◆ Exercise aim
From the material below, copy exactly the lines beginning with the one that contains "You are a GUI" and ending with the one that contains "Given: Pick Hive Backed Dollars (HBD) token"; the pictures stay out.

◆ Working data

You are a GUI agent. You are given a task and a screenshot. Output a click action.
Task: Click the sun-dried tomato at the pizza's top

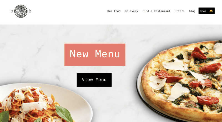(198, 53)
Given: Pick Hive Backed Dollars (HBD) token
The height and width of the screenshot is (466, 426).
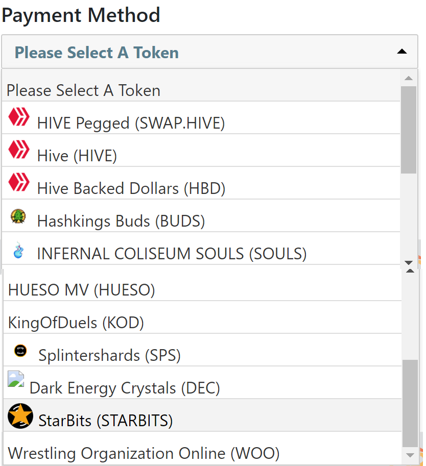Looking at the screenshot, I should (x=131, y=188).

==

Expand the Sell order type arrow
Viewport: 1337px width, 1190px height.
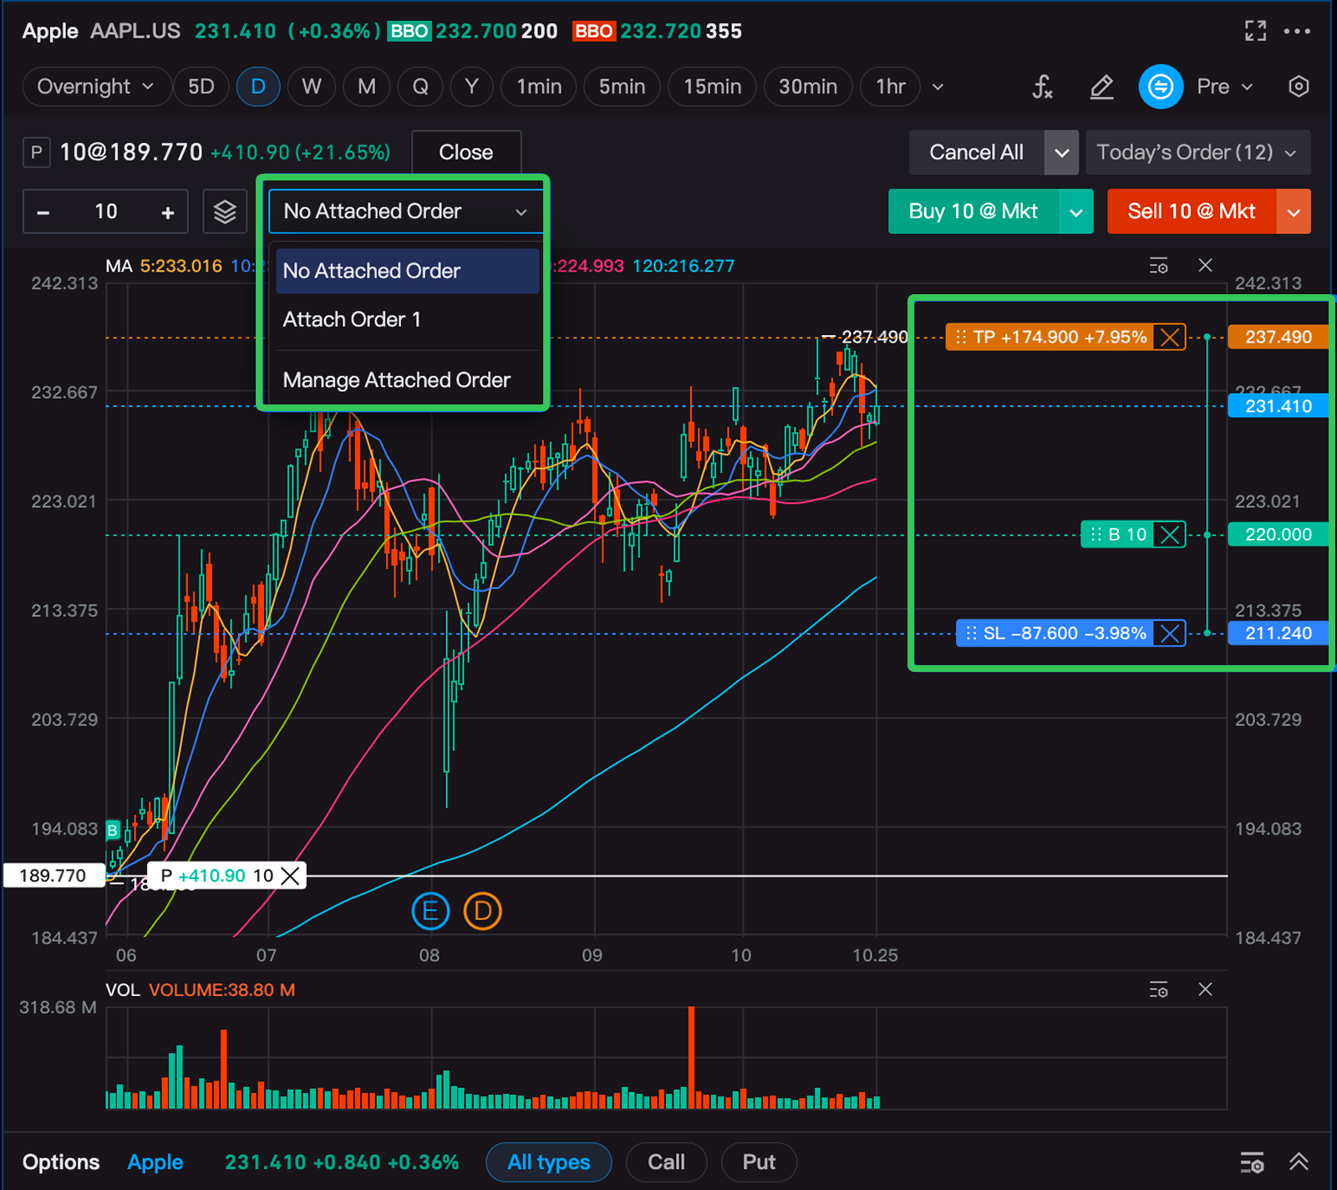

◆ Output for this exercise
You are a GUI agent. You are given a task and a screenshot. Output a click action.
Task: Click the sun-dried tomato at the pizza's top

(198, 53)
Given: Pick Hive Backed Dollars (HBD) token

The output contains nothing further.